PayCraft Disaster Recovery Runbook
Phase 3 of paycraft-v2-production-readiness — durable backup + tested restore procedure for framework-supabase.
Authoritative since: 2026-06-17 Owner: PayCraft Cloud ops on-call
Recovery objectives
| Metric | Target | Notes |
|---|---|---|
| RPO (max data loss) | 24 hours | Daily dumps at 02:00 UTC; worst case loss = up to 24h of writes |
| RTO (max recovery time) | 4 hours | Fresh Supabase project + R2 download + pg_restore + verify |
| Backup retention | 30 days | Cloudflare R2 free tier (10 GB) — auto-pruned by daily-backup.yml |
| Drill cadence | Monthly | First Monday; restore into ephemeral local Supabase |
For real-time loss tolerance (RPO < 24h) PayCraft would need Supabase Pro PITR ($25/mo). Deferred per RESEARCH.md D3 until ARR justifies the spend.
Architecture
┌─────────────────────────┐
│ framework-supabase │
│ (mlwfgytjxlqyfxcgpysm) │
└────────────┬────────────┘
│ pg_dump --format=custom | gzip
│ (daily 02:00 UTC, GitHub Actions)
▼
┌─────────────────────────────────────────┐
│ Cloudflare R2: paycraft-backups │
│ (free 10 GB tier, S3-compatible API) │
│ │
│ Layout: │
│ YYYY/MM/DD/backup-YYYYMMDD-HHMMSS.dump.gz │
│ │
│ Retention: │
│ Auto-prune objects older than 30 days │
└─────────────────────────────────────────┘
Prerequisites
Before running a restore:
-
Local tools installed
pg_restore(postgresql-client 15+)awsCLI (configured for R2 endpoint)gunzip
-
Credentials in env
R2_ACCESS_KEY_ID,R2_SECRET_ACCESS_KEY,R2_ENDPOINT_URL- Resolve from vault:
bash core/scripts/secrets-get.sh mbs-paycraft-r2-access-key-id --to-file /tmp/k - Or set inline before running the script.
-
A target DB
- NEVER prod.
infra/restore-from-r2.shrefuses ifTARGET_DB_URLcontainsmlwfgytjxlqyfxcgpysm(prod ref) without an explicit--confirm-prod-restore=YESflag. - Spin up a fresh Supabase project, or run
supabase startlocally for drills.
- NEVER prod.
Restore procedure (5 steps)
Step 1 — Identify which day's backup to restore
export AWS_ACCESS_KEY_ID="$(bash core/scripts/secrets-get.sh mbs-paycraft-r2-access-key-id --allow-claude-stdout)"

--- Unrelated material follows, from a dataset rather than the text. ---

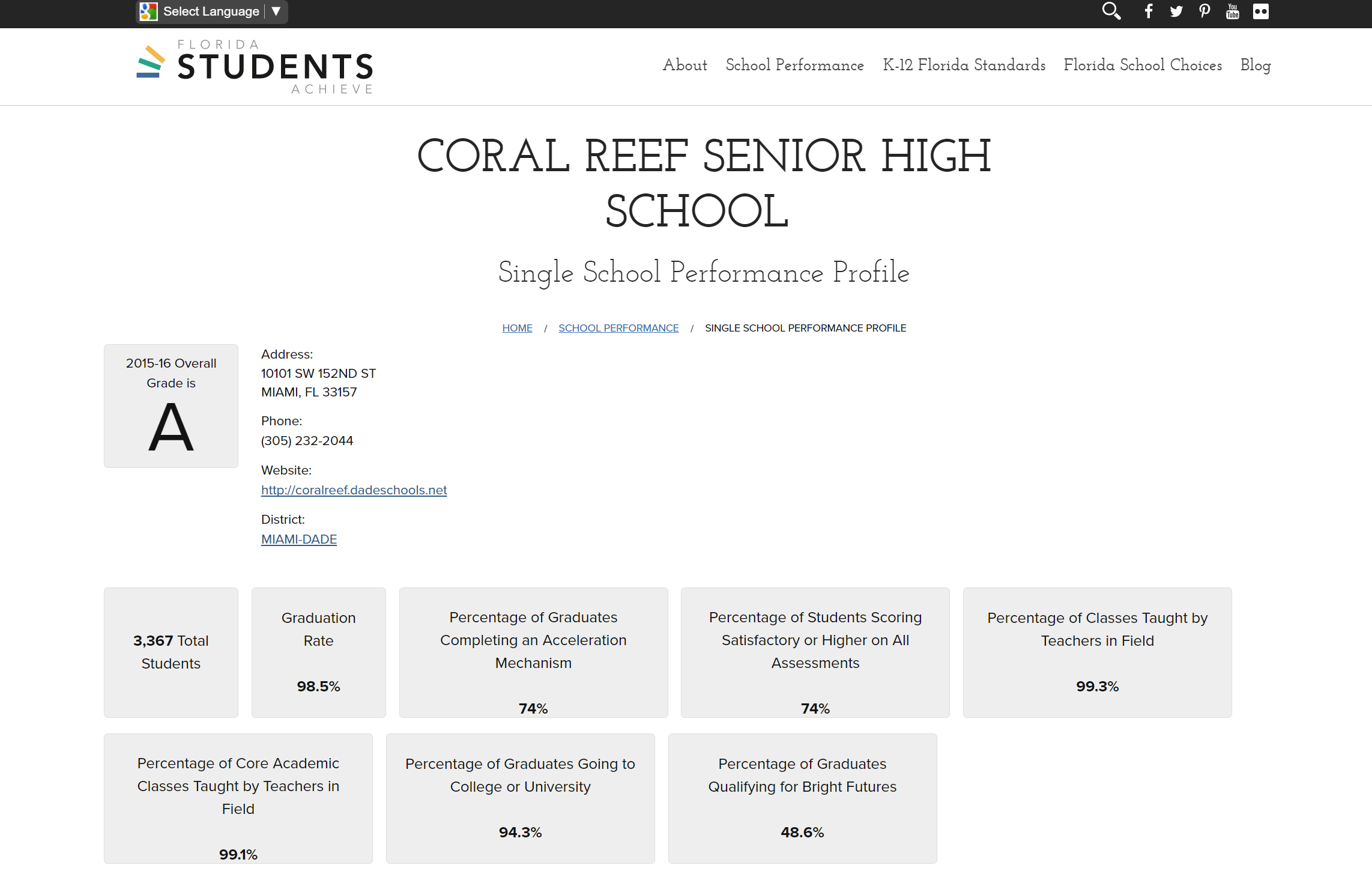
Task: Open the search magnifier icon
Action: (1111, 11)

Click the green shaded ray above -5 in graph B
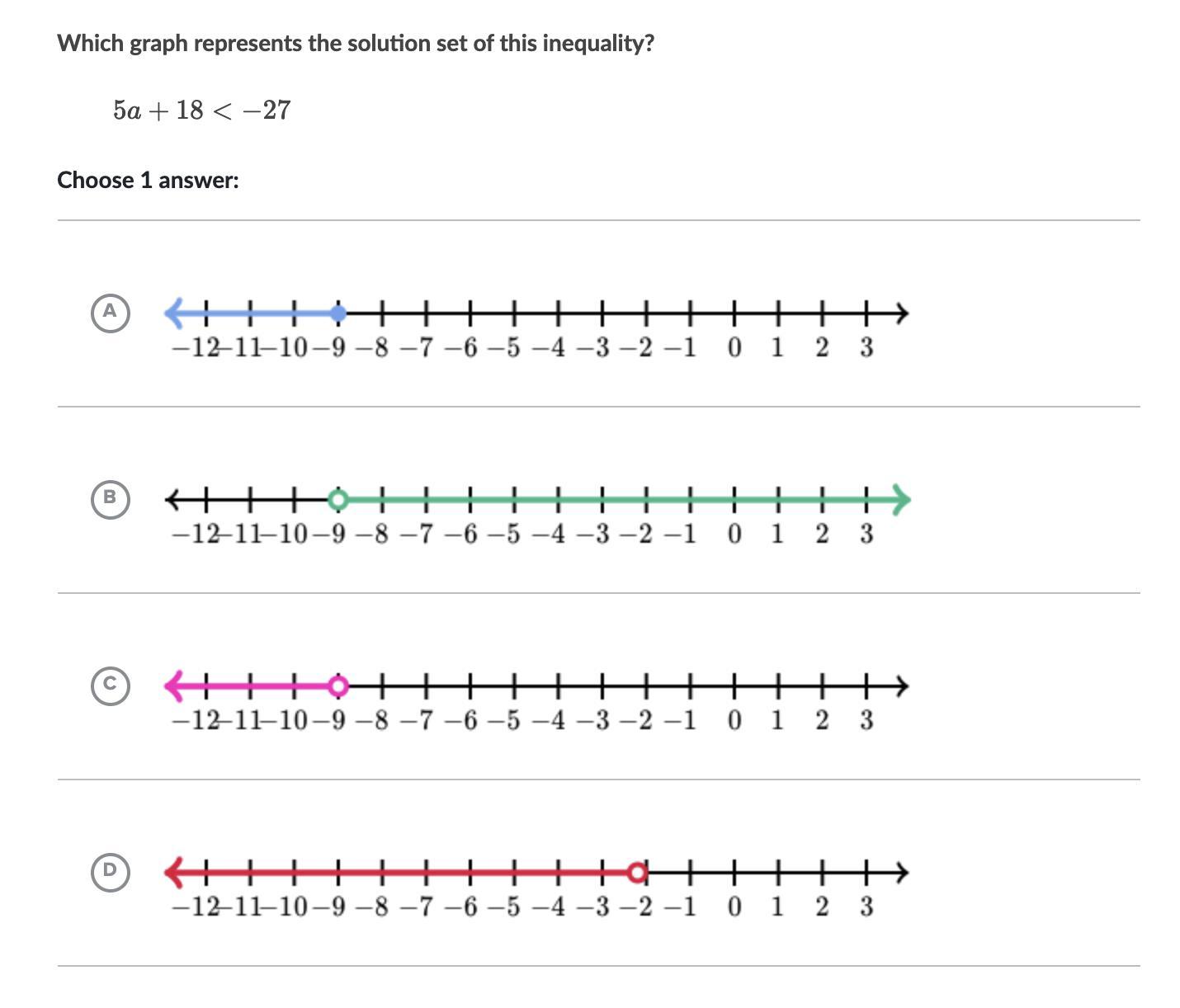click(513, 499)
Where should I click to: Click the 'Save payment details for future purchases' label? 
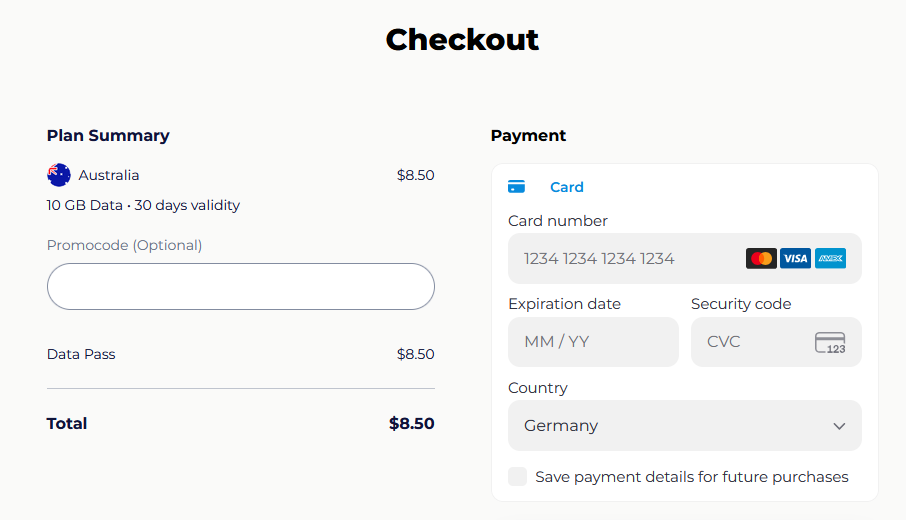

export AWS_SECRET_ACCESS_KEY="$(bash core/scripts/secrets-get.sh mbs-paycraft-r2-secret-access-key --allow-claude-stdout)"
export R2_ENDPOINT_URL="https://<account-id>.r2.cloudflarestorage.com"
aws s3 ls s3://paycraft-backups/ --recursive --endpoint-url "${R2_ENDPOINT_URL}" \
| tail -20
Step 2 — Provision a fresh target Supabase project
For monthly drills:
cd workspaces/mbs/PayCraft/source/PayCraft
supabase stop || true
supabase start # local target on :54322
export TARGET_DB_URL="postgresql://postgres:postgres@localhost:54322/postgres"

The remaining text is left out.